Capitalism has not overcome international crises through state monopoly planning. Crises continue to occur at regular intervals, caused by the contradiction between the striving for more profit and the increasing difficulty of realizing that profit. Crises are still inherent to the capitalist accumulation process and not the result of ‘bad choices’ made by politicians doing the bidding of monopolies. Only the ending of private capital and the law of value through public ownership and planning can stop such crises.
Blakeley’s analysis of modern capitalism as one of ‘planned capitalism’ is confusing. Has the capitalist leopard that emerged as the globally dominant mode of production in the 19th century really changed its spots? Blakeley’s previous book, Stolen, had the subtitle “how to save the world from financialisation.”—note, not capitalism as such but finance capital.
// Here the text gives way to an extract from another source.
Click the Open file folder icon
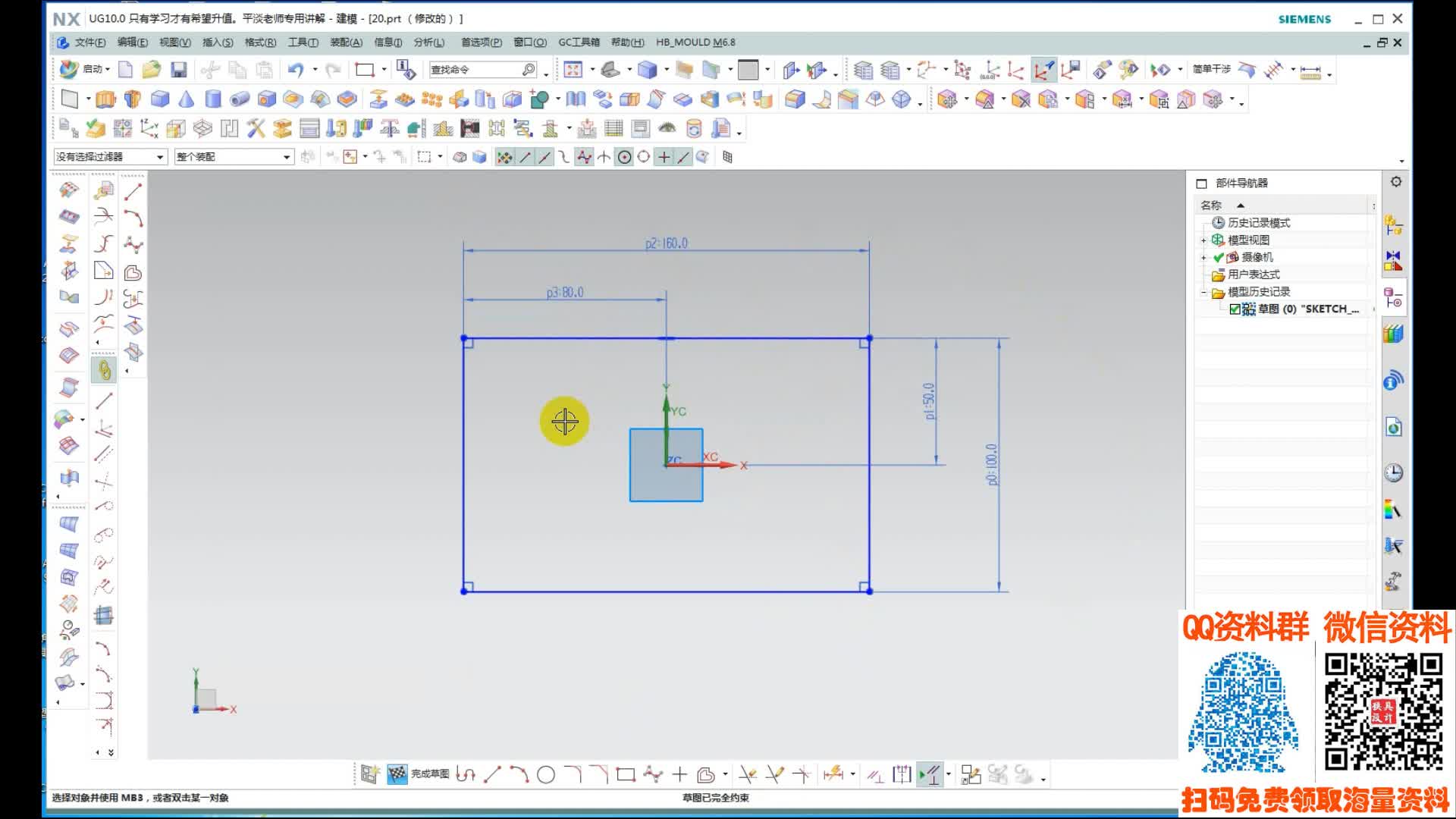151,70
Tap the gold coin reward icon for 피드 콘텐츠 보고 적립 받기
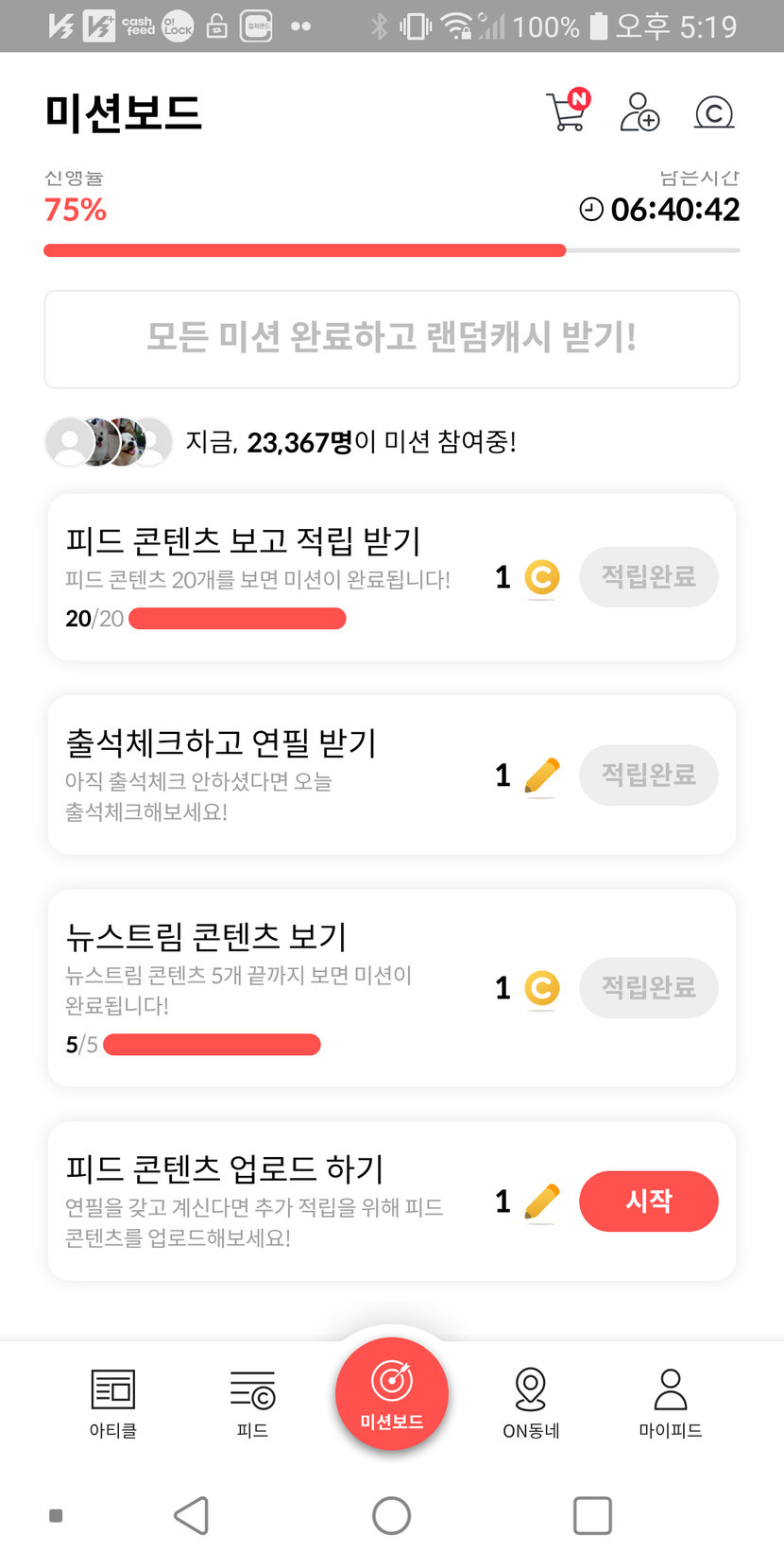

And the title of this new book is also confusing. Our enemy this time is not ‘financialisation’ but ‘vulture capitalism’. But what is Vulture Capitalism? I searched through the book to find out. There is no explanation of this term in the book apart from referring briefly to vulture hedge funds pressuring poor country governments for debt repayments. The term vulture capitalism appears to have no relevance to the context of Blakeley’s theme in the book. I assume that it was just a smart marketing title dreamed up by the publishers. It’s worked in selling the book; but it does not work in explaining anything about capitalism in the 21st century.